**Given instruction:**
Render every line of the items below as a JSON list of strings, one string per line, leaving out blank lines.

**Dataset:**
— Begin —
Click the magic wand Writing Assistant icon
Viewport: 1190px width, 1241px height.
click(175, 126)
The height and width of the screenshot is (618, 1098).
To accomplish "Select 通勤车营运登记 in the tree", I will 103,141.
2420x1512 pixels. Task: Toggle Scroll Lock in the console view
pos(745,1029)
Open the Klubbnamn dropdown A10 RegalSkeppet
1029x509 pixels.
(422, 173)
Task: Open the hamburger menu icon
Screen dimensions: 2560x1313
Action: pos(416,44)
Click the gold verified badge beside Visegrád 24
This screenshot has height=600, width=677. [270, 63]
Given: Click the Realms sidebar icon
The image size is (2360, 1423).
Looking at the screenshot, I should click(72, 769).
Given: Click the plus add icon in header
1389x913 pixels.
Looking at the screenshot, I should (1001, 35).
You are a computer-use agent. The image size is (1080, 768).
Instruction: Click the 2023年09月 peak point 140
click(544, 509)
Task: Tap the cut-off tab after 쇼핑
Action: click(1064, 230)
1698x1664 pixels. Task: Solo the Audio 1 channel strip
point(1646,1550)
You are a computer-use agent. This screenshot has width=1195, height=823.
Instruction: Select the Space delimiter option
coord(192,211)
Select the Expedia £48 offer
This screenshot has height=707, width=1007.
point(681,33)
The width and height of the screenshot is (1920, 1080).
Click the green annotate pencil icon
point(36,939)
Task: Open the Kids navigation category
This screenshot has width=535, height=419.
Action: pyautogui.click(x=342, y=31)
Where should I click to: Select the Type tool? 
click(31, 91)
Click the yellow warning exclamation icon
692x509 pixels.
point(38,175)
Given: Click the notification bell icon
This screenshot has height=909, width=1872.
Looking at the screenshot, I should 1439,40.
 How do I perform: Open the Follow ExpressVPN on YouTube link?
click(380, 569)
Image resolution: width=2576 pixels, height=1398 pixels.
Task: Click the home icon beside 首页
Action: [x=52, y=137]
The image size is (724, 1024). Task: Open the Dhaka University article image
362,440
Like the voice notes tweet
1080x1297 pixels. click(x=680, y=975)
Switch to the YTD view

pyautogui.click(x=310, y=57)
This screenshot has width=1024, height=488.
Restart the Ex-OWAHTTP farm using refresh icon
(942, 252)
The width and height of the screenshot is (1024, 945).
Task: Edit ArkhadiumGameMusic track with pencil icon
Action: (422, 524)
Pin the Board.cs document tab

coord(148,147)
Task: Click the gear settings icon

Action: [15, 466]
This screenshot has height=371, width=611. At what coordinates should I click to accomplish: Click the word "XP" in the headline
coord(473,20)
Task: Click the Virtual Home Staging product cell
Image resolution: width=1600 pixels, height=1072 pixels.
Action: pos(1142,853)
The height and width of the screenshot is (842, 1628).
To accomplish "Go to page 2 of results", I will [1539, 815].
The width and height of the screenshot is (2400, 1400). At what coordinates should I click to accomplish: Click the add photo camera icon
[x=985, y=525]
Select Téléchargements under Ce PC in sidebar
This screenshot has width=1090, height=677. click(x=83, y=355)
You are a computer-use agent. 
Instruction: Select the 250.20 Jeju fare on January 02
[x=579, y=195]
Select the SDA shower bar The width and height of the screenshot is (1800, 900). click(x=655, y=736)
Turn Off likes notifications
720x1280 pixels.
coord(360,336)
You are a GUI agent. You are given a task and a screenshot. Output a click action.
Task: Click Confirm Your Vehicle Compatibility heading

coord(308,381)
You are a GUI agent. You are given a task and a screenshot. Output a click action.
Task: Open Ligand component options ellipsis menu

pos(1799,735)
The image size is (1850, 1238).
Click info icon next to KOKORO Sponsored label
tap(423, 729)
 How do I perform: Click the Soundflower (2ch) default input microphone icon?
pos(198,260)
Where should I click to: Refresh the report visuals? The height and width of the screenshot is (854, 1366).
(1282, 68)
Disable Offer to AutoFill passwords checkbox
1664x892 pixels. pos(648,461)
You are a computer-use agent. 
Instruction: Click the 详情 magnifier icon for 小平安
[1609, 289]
— End —
**Task answer:**
[
  "Click the magic wand Writing Assistant icon",
  "Viewport: 1190px width, 1241px height.",
  "click(175, 126)",
  "The height and width of the screenshot is (618, 1098).",
  "To accomplish \"Select 通勤车营运登记 in the tree\", I will 103,141.",
  "2420x1512 pixels. Task: Toggle Scroll Lock in the console view",
  "pos(745,1029)",
  "Open the Klubbnamn dropdown A10 RegalSkeppet",
  "1029x509 pixels.",
  "(422, 173)",
  "Task: Open the hamburger menu icon",
  "Screen dimensions: 2560x1313",
  "Action: pos(416,44)",
  "Click the gold verified badge beside Visegrád 24",
  "This screenshot has height=600, width=677. [270, 63]",
  "Given: Click the Realms sidebar icon",
  "The image size is (2360, 1423).",
  "Looking at the screenshot, I should click(72, 769).",
  "Given: Click the plus add icon in header",
  "1389x913 pixels.",
  "Looking at the screenshot, I should (1001, 35).",
  "You are a computer-use agent. The image size is (1080, 768).",
  "Instruction: Click the 2023年09月 peak point 140",
  "click(544, 509)",
  "Task: Tap the cut-off tab after 쇼핑",
  "Action: click(1064, 230)",
  "1698x1664 pixels. Task: Solo the Audio 1 channel strip",
  "point(1646,1550)",
  "You are a computer-use agent. This screenshot has width=1195, height=823.",
  "Instruction: Select the Space delimiter option",
  "coord(192,211)",
  "Select the Expedia £48 offer",
  "This screenshot has height=707, width=1007.",
  "point(681,33)",
  "The width and height of the screenshot is (1920, 1080).",
  "Click the green annotate pencil icon",
  "point(36,939)",
  "Task: Open the Kids navigation category",
  "This screenshot has width=535, height=419.",
  "Action: pyautogui.click(x=342, y=31)",
  "Where should I click to: Select the Type tool? ",
  "click(31, 91)",
  "Click the yellow warning exclamation icon",
  "692x509 pixels.",
  "point(38,175)",
  "Given: Click the notification bell icon",
  "This screenshot has height=909, width=1872.",
  "Looking at the screenshot, I should 1439,40.",
  " How do I perform: Open the Follow ExpressVPN on YouTube link?",
  "click(380, 569)",
  "Image resolution: width=2576 pixels, height=1398 pixels.",
  "Task: Click the home icon beside 首页",
  "Action: [x=52, y=137]",
  "The image size is (724, 1024). Task: Open the Dhaka University article image",
  "362,440",
  "Like the voice notes tweet",
  "1080x1297 pixels. click(x=680, y=975)",
  "Switch to the YTD view",
  "pyautogui.click(x=310, y=57)",
  "This screenshot has width=1024, height=488.",
  "Restart the Ex-OWAHTTP farm using refresh icon",
  "(942, 252)",
  "The width and height of the screenshot is (1024, 945).",
  "Task: Edit ArkhadiumGameMusic track with pencil icon",
  "Action: (422, 524)",
  "Pin the Board.cs document tab",
  "coord(148,147)",
  "Task: Click the gear settings icon",
  "Action: [15, 466]",
  "This screenshot has height=371, width=611. At what coordinates should I click to accomplish: Click the word \"XP\" in the headline",
  "coord(473,20)",
  "Task: Click the Virtual Home Staging product cell",
  "Image resolution: width=1600 pixels, height=1072 pixels.",
  "Action: pos(1142,853)",
  "The height and width of the screenshot is (842, 1628).",
  "To accomplish \"Go to page 2 of results\", I will [1539, 815].",
  "The width and height of the screenshot is (2400, 1400). At what coordinates should I click to accomplish: Click the add photo camera icon",
  "[x=985, y=525]",
  "Select Téléchargements under Ce PC in sidebar",
  "This screenshot has width=1090, height=677. click(x=83, y=355)",
  "You are a computer-use agent. ",
  "Instruction: Select the 250.20 Jeju fare on January 02",
  "[x=579, y=195]",
  "Select the SDA shower bar The width and height of the screenshot is (1800, 900). click(x=655, y=736)",
  "Turn Off likes notifications",
  "720x1280 pixels.",
  "coord(360,336)",
  "You are a GUI agent. You are given a task and a screenshot. Output a click action.",
  "Task: Click Confirm Your Vehicle Compatibility heading",
  "coord(308,381)",
  "You are a GUI agent. You are given a task and a screenshot. Output a click action.",
  "Task: Open Ligand component options ellipsis menu",
  "pos(1799,735)",
  "The image size is (1850, 1238).",
  "Click info icon next to KOKORO Sponsored label",
  "tap(423, 729)",
  " How do I perform: Click the Soundflower (2ch) default input microphone icon?",
  "pos(198,260)",
  "Where should I click to: Refresh the report visuals? The height and width of the screenshot is (854, 1366).",
  "(1282, 68)",
  "Disable Offer to AutoFill passwords checkbox",
  "1664x892 pixels. pos(648,461)",
  "You are a computer-use agent. ",
  "Instruction: Click the 详情 magnifier icon for 小平安",
  "[1609, 289]"
]